Mr. Jebb stated, that the question to be tried was of the highest importance to the public. The lands of Dangan were situate within the barony of Moyfenragh, and had been demised by Col. Burrowes to Roger O'Connor, Esq. the now proprietor, whose rent was payable half-yearly, and was usually received by Mr. Gregory, an attorney, and the Colonel's agent--but owing to tardy

payments, Mr. G. was under the necessity of resorting to legal process. In October, 1813, the last May rent being in arrear, Mr. G. received a note from Mr.
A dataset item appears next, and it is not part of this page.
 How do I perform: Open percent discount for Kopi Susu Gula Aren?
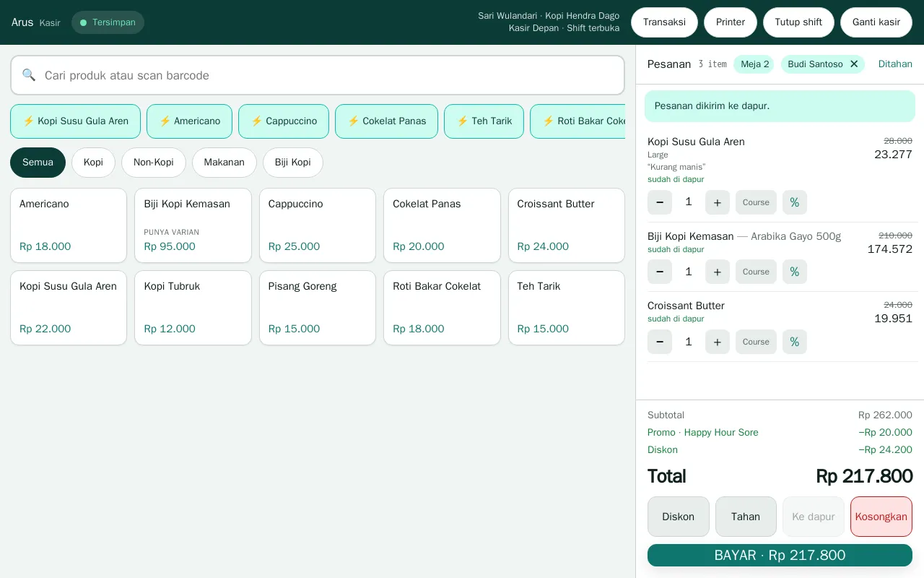pyautogui.click(x=795, y=202)
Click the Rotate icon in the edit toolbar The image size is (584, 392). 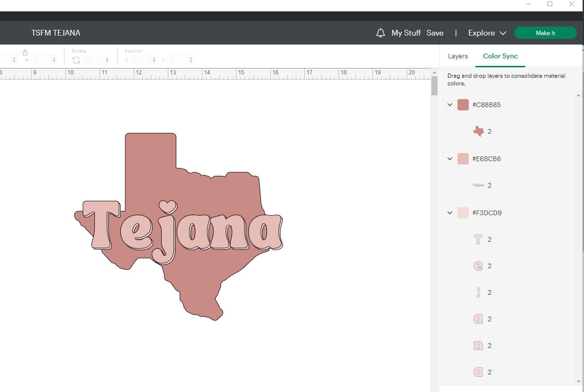pos(76,60)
O'Connor, informing him that if he went to Dangan, the rent would be paid: but it not being convenient for Mr. G. to leave Dublin, he wrote to Mr. Humphrey Doyle, of Trim, to whom he sent a receipt, requesting him to receive the rent from Mr. O'Connor, amounting to 750l.

Mr. Doyle applied to Mr. O'Connor, who appointed a particular day for payment. Mr. Doyle, on the day appointed, accordingly went to Dangan.
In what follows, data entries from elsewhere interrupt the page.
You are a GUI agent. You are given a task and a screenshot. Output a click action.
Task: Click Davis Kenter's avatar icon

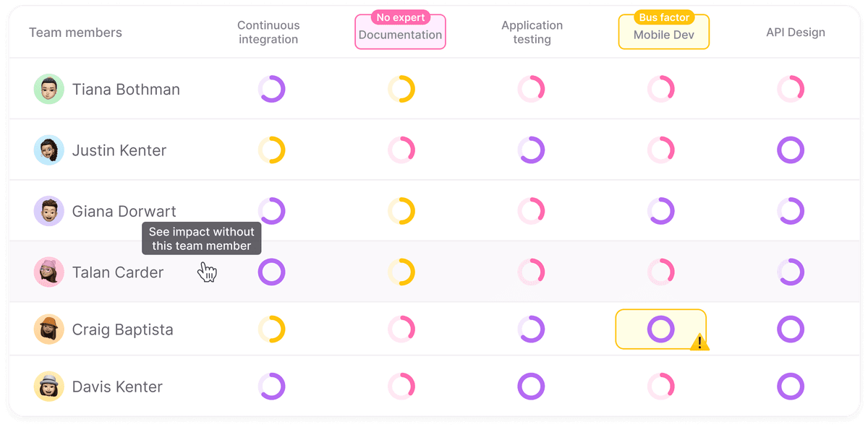pos(49,387)
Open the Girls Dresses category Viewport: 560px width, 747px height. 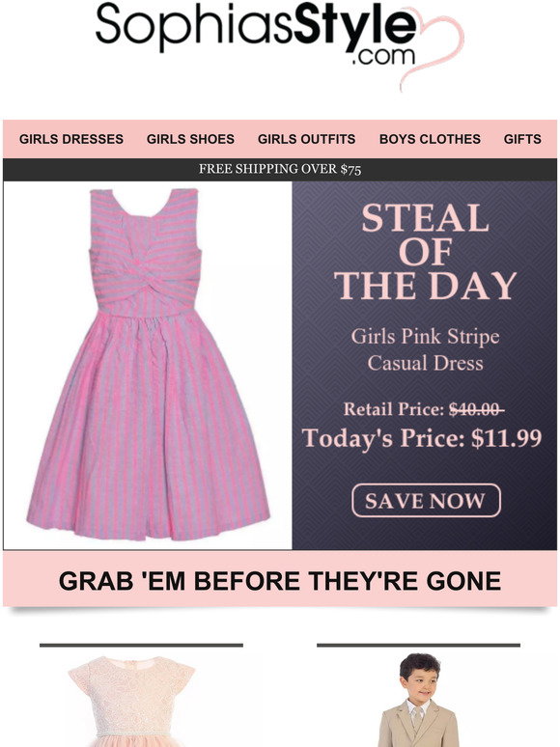71,139
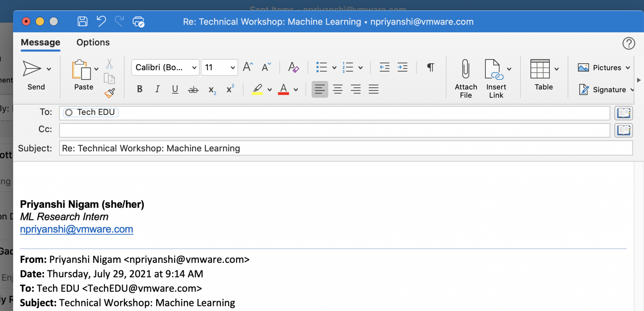Image resolution: width=644 pixels, height=311 pixels.
Task: Click the Format Painter brush icon
Action: [x=109, y=93]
Humphrey Doyle was examined. On the day appointed for paying the rent he went to Dangan, between eleven and twelve o'clock, where Mr. O'Connor resided: a man met him at the gate, who informed him he was waiting, by Mr. O'Connor's orders, to take his horse, and directed him to the place where he would meet his master. He accordingly went to a house at a distance from the high road-it was the garden house-here he met Mr. Ŏ'Connor. They sat down, and Mr. O'Connor desired his son Roderick to go for the stocking. Roderick went, and soon returned with a stocking, in which were banknotes. Roderick delivered the stocking to his father, who then desired him to go about his business; and the witness only remained with the elder O'Connor. After some conversation, O'Connor paid him the rent, amounting to 750l., and he gave him Gregory's receipt. He asked for pen and ink to mark the notes; Mr.